What causes the convection in the mantle? Convection forms when there is a large temperature gradient. The hot material at the bottom has lower density, and the buoyancy causes it to rise. Convection can be triggered either by heat from below, or cooling at the top. Mantle convection probably has both effects. The heat from below can come from the core (from the slow solidification of the inner core), or from radioactive elements in the mantle itself. Cooling at the top can come from subducting plates, or from water cooling of oceanic plates. The convection can be deep, from the core, or be in the upper mantle only, driven from the 410km phase discontinuity. Underneath continents, sideways convection can occur, from hot regions near the centre of the continents (where mantle heat is trapped) to the cooler edges. Perhaps these also happen from the warm mid-oceanic ridges.

Numbers

Let’s try to put some numbers in.

The total length of the spreading ridges on Earth is a staggering 40,000 km.

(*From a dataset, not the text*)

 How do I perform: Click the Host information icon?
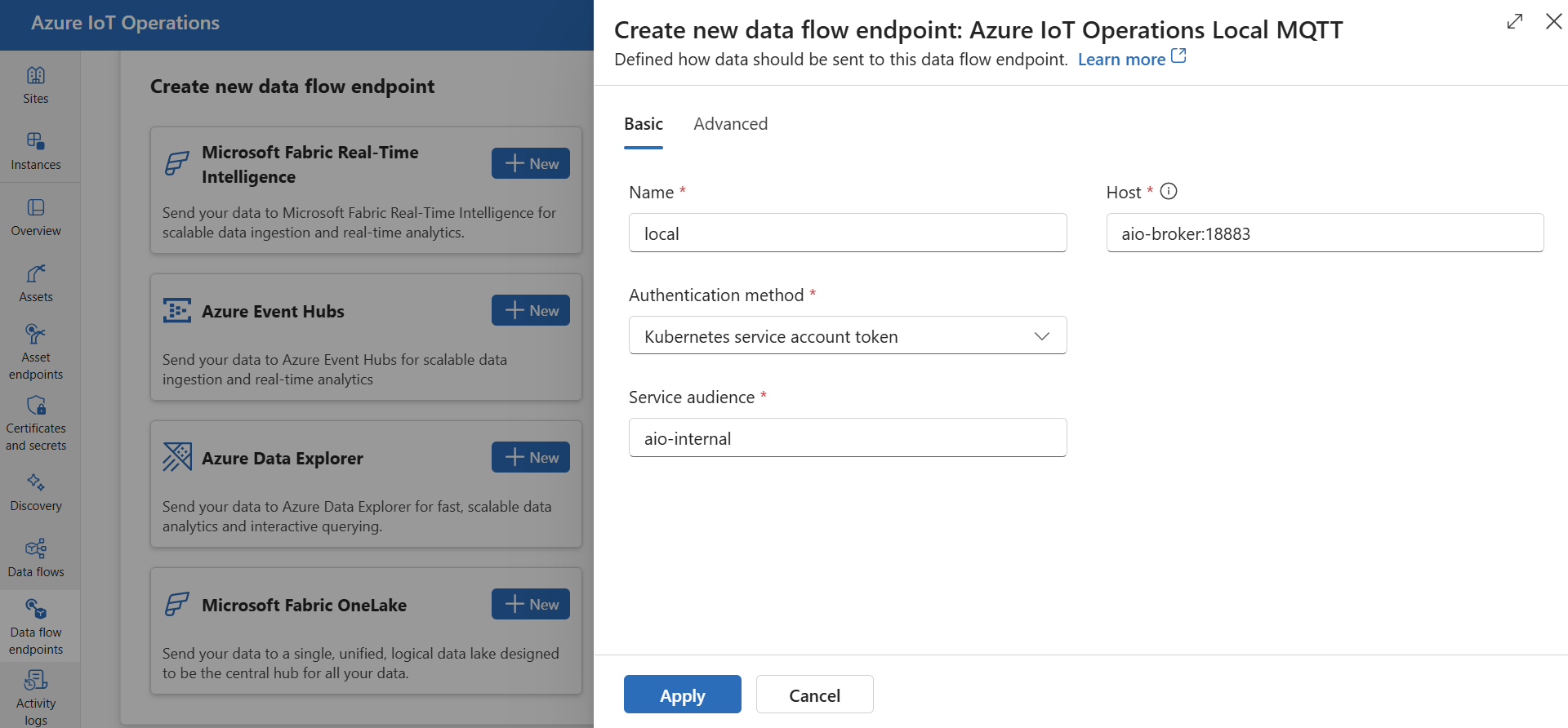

The oceanic crust is about 8 km thick. For an average spreading rate of 5 cm/yr, we need to create 16 billion cubic meter of basalt every year (length times width times thickness). The density of basalt is 2400 kg/m3, so that 38 trillion kg of basalt is added to the oceanic plates each year. Obviously, the same amount must be going down in the subduction zones each year, to keep the Earth in net balance.

The new basalt coming up from the mantle is hot. It cooled down while coming up but it is still hotter than the normal oceanic crust. Because it is warmer, it has lower density. This buoyancy pushes the mid-oceanic ridges up, to 3-4 kilometer above the ocean floor.

Let’s assume that basalt within the spreading ridge in the ocean has a temperature of perhaps 1300 C. As it moves away from the ridge, pulled in by slab-pull and by gravity, it cools and grows denser. Let’s assume that once it reaches 800 C, it begins to subduct. (The numbers are approximate but not far off. Obviously the surface is much cooler and these numbers are for the bottom of the crust.) The heat capacity of basalt is 0.84 kJ/(kg K): in other words, to cool 1 kilogram of rock by 1 degree centigrade releases 840 Joule of energy. Cooling by 500 degree centigrade releases 0.4MJ per kg of basalt, between upwelling and subduction. This is a lot of energy. For 1 square meter of ocean floor, and 8 km of crustal depth, the total energy to be lost is 8 TeraJoule (8 x 1012 J).

Rock insulates very well and it gives up this heat very reluctantly. The k value of basalt is 1.69 W/ (m K), which means that for each degree of temperature difference, a 1 meter thick rock layer lets out 1.69 W per square meter surface area. A 1 kilometer thick rock reduces the leakage to 1.69 milli-Watt. So how long does it take oceanic crust to cool down from 1300C to 800C? Take the average thickness as 4 km, and the temperature difference with the surface 800 C (the deep ocean being 4C). A quick calculation shows that the ocean floor near the ridge will radiate about 0.34 W per square meter.

calvin-on-scientific-law

At this rate, the cooling will take a million years. This sounds like a lot but in geological terms it is fast. However, although the initial cooling is fast, it slows down a lot later, when the temperature difference is much less. Cooling continues for typically 100 million years.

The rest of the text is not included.